The answer must be an exact copy of every entry.

----

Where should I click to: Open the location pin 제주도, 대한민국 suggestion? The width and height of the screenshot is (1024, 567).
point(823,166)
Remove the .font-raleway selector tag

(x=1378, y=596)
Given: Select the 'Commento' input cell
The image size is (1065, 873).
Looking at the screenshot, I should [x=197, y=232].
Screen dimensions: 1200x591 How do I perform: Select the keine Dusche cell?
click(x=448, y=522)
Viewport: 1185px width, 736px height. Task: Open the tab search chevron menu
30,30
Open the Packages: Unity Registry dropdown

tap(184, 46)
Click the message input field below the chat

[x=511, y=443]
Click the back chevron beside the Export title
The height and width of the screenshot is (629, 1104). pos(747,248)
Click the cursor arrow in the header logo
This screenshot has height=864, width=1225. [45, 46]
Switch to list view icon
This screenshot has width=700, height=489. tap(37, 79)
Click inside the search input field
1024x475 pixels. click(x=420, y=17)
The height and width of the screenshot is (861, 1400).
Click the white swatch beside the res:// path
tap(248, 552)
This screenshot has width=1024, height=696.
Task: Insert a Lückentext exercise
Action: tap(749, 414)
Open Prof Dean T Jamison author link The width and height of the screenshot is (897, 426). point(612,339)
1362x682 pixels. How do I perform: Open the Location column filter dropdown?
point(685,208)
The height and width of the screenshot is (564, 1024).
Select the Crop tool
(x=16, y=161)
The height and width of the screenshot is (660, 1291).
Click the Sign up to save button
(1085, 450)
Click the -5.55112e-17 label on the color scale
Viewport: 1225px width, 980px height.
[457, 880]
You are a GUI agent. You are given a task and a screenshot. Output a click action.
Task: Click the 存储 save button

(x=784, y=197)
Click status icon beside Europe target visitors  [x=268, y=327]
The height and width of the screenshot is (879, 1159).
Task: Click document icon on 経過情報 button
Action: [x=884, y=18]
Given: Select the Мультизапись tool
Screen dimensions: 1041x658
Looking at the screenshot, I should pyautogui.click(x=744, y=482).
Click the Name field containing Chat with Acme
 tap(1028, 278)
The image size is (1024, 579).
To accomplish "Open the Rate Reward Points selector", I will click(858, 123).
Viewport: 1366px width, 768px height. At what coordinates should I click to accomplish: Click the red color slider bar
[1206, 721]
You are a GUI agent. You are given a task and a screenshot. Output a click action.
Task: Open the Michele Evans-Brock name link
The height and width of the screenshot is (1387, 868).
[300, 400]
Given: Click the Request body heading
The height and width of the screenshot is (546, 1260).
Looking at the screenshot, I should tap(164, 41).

----

- ANSWER TO THE EXERCISE -
Where should I click to: Open the location pin 제주도, 대한민국 suggestion? The width and height of the screenshot is (1024, 567).
point(823,166)
Remove the .font-raleway selector tag

(x=1378, y=596)
Given: Select the 'Commento' input cell
The image size is (1065, 873).
Looking at the screenshot, I should [x=197, y=232].
Screen dimensions: 1200x591 How do I perform: Select the keine Dusche cell?
click(x=448, y=522)
Viewport: 1185px width, 736px height. Task: Open the tab search chevron menu
30,30
Open the Packages: Unity Registry dropdown

tap(184, 46)
Click the message input field below the chat

[x=511, y=443]
Click the back chevron beside the Export title
The height and width of the screenshot is (629, 1104). pos(747,248)
Click the cursor arrow in the header logo
This screenshot has height=864, width=1225. [45, 46]
Switch to list view icon
This screenshot has width=700, height=489. tap(37, 79)
Click inside the search input field
1024x475 pixels. click(x=420, y=17)
The height and width of the screenshot is (861, 1400).
Click the white swatch beside the res:// path
tap(248, 552)
This screenshot has width=1024, height=696.
Task: Insert a Lückentext exercise
Action: tap(749, 414)
Open Prof Dean T Jamison author link The width and height of the screenshot is (897, 426). point(612,339)
1362x682 pixels. How do I perform: Open the Location column filter dropdown?
point(685,208)
The height and width of the screenshot is (564, 1024).
Select the Crop tool
(x=16, y=161)
The height and width of the screenshot is (660, 1291).
Click the Sign up to save button
(1085, 450)
Click the -5.55112e-17 label on the color scale
Viewport: 1225px width, 980px height.
[457, 880]
You are a GUI agent. You are given a task and a screenshot. Output a click action.
Task: Click the 存储 save button

(x=784, y=197)
Click status icon beside Europe target visitors  [x=268, y=327]
The height and width of the screenshot is (879, 1159).
Task: Click document icon on 経過情報 button
Action: [x=884, y=18]
Given: Select the Мультизапись tool
Screen dimensions: 1041x658
Looking at the screenshot, I should pyautogui.click(x=744, y=482).
Click the Name field containing Chat with Acme
 tap(1028, 278)
The image size is (1024, 579).
To accomplish "Open the Rate Reward Points selector", I will click(858, 123).
Viewport: 1366px width, 768px height. At what coordinates should I click to accomplish: Click the red color slider bar
[1206, 721]
You are a GUI agent. You are given a task and a screenshot. Output a click action.
Task: Open the Michele Evans-Brock name link
The height and width of the screenshot is (1387, 868).
[300, 400]
Given: Click the Request body heading
The height and width of the screenshot is (546, 1260).
Looking at the screenshot, I should tap(164, 41).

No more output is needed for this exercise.